** Opening Passage provided block **
The key facts I provided in my article are the Xray aborption coeficients of aluminium, silver, steel and brass. I got in from a reference book in a big library, I forgot the name of the reference it is a three inches thick book.

I think these xray absorption factors must be listed in many other references.

-- martin tai (martin.tai@capcanada.com), July 28, 2001.

Martin, You have not provided an independent source that says silver is a better protector than lead from x-rays. Although I am not a scientist and do not know whether you are correct, you are simply quoting yourself, or your own interpretation of certain facts (absorption rate), when you mention references. I would like to see some other conclusive reference that says (for a given thickness of metal) that silver protects better than lead from x-rays.. A 20 lb. silver protector used by a doctor or dental office would cost about $1350. That is not an exorbitant cost if it did indeed provide better protection than lead.

-- Michael Feldman (mfeldman@qwest.net), July 28, 2001.

Michael, I am counting on you to spend some time in the library, and dig out the Xray absorption coeffiencts--- that will be the best way to provide independent source. I did photo copied that page, however, there is no book name on it the page heading is ELECTROPHYSICS and the title of the article is "X-Rays" written by Herman E. Seemann. He tabulated the xray absorption data, and also provided half absorption thickness data, ie, the thickness of the material required such that the X ray is absorped 50%. Again, the half absorption data for silver is thinner than that of lead-- clearly indicated that silver is a better Xray absorption material than lead.

The absorption formula I posted was from section 63 of that article "X ray Absorption, Opacity of Materials."

-- martin tai (martin.tai@capcanada.com), July 28, 2001.
** Closing Passage provided block **
** Opening Available data block **
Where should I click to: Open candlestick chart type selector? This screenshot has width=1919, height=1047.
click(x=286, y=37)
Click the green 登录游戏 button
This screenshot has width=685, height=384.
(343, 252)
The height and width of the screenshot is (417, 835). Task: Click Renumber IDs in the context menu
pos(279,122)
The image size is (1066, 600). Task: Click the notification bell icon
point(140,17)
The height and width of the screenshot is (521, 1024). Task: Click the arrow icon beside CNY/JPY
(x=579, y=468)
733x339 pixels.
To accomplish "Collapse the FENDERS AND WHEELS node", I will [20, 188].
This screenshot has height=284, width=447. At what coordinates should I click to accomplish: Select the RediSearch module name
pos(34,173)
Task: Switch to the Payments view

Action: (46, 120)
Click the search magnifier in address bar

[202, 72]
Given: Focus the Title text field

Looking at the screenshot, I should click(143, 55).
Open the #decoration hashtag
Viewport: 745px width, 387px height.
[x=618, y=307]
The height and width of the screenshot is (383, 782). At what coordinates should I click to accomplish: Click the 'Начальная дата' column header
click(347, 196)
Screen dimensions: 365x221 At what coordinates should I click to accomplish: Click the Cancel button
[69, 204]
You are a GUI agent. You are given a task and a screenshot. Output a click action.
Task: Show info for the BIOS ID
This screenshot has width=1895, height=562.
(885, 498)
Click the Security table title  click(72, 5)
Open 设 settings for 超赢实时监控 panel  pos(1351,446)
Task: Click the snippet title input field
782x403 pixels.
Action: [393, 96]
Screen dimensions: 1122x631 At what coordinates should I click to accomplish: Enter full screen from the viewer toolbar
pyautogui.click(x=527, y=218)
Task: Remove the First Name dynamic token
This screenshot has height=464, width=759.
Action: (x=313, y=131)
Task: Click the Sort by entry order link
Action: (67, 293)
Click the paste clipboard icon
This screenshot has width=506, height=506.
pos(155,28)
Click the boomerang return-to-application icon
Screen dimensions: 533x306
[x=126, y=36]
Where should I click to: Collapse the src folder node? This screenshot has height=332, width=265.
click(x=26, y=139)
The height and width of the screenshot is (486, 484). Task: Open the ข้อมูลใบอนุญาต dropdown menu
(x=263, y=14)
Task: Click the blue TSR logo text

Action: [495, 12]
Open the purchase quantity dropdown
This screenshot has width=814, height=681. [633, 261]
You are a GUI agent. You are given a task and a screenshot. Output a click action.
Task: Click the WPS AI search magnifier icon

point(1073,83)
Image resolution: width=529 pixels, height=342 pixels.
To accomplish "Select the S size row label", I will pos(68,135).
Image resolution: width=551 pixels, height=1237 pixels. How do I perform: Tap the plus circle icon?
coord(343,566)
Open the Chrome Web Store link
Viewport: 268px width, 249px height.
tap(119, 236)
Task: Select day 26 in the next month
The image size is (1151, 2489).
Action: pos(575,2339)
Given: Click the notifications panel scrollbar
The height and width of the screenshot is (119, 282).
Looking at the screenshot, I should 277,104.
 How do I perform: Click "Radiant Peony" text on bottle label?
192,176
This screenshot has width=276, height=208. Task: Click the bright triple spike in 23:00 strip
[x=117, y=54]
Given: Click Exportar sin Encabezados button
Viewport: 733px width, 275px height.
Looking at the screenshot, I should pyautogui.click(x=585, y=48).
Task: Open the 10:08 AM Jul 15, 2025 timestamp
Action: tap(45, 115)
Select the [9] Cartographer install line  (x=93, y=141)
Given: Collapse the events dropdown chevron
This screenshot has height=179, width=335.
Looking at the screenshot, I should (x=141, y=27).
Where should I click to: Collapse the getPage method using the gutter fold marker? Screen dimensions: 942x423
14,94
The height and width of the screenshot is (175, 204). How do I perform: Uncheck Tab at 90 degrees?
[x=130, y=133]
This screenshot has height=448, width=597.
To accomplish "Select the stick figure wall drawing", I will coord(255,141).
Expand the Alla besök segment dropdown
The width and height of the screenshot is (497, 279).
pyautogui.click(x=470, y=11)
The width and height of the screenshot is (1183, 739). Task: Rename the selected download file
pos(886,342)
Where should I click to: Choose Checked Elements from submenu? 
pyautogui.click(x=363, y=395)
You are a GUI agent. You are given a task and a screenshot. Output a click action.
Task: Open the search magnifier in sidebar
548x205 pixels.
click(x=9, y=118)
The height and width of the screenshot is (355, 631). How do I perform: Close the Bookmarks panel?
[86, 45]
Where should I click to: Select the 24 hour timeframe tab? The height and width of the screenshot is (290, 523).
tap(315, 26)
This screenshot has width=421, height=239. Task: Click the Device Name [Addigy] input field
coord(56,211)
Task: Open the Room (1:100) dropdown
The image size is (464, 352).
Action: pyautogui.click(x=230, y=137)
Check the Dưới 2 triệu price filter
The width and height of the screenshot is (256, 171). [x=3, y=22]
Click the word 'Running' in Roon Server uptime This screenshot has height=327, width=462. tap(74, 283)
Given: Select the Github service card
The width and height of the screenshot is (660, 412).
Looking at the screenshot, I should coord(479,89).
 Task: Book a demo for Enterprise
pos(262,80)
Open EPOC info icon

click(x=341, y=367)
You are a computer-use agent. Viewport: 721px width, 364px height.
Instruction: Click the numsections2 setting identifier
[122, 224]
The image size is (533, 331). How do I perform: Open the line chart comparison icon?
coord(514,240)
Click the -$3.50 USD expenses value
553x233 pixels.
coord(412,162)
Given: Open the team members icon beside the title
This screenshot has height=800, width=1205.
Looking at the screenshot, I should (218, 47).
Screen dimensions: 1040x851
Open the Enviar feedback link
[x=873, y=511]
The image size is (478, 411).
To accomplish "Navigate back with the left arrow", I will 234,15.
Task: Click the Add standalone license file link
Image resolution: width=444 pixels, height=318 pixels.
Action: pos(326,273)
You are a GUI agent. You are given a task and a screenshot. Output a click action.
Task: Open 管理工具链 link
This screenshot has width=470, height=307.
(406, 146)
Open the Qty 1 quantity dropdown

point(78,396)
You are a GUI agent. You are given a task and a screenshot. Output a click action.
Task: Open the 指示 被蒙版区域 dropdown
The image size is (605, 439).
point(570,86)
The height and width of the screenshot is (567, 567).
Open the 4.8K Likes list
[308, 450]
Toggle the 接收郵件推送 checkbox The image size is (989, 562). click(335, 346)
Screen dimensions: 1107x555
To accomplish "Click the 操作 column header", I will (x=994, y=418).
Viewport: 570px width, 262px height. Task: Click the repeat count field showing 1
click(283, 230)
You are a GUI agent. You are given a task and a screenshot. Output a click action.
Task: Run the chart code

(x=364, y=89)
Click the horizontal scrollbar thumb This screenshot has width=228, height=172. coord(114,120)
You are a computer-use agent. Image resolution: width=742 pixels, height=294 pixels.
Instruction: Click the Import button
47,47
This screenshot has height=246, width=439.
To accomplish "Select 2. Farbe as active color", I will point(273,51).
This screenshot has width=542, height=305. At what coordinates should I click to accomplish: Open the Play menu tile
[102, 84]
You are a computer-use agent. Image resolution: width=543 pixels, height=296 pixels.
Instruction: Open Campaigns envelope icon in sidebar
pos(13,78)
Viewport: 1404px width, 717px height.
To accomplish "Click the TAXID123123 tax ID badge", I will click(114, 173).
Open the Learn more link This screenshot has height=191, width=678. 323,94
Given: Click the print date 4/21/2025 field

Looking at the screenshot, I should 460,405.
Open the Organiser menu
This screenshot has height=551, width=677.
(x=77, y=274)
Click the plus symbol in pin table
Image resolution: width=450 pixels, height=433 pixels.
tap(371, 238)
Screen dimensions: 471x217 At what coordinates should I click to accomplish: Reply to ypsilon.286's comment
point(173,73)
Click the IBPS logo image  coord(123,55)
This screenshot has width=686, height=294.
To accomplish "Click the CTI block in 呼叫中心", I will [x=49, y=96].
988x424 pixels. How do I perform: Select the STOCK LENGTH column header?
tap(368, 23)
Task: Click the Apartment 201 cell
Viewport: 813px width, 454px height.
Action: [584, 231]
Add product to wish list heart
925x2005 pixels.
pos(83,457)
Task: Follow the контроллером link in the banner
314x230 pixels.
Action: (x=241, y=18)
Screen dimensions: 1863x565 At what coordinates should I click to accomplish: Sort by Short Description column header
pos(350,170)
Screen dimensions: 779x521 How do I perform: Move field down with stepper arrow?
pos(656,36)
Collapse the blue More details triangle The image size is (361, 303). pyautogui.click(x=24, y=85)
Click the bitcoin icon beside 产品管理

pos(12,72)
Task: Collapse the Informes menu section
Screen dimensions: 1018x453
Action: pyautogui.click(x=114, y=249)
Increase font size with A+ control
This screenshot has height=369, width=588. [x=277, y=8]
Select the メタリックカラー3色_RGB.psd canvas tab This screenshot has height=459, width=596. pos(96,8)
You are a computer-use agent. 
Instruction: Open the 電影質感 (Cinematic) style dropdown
** Closing Available data block **
> _Task_
List every metal named in the forum exchange about x-ray absorption. The records play no part in the tasks.

> _Written answer_
aluminium, silver, steel, brass, lead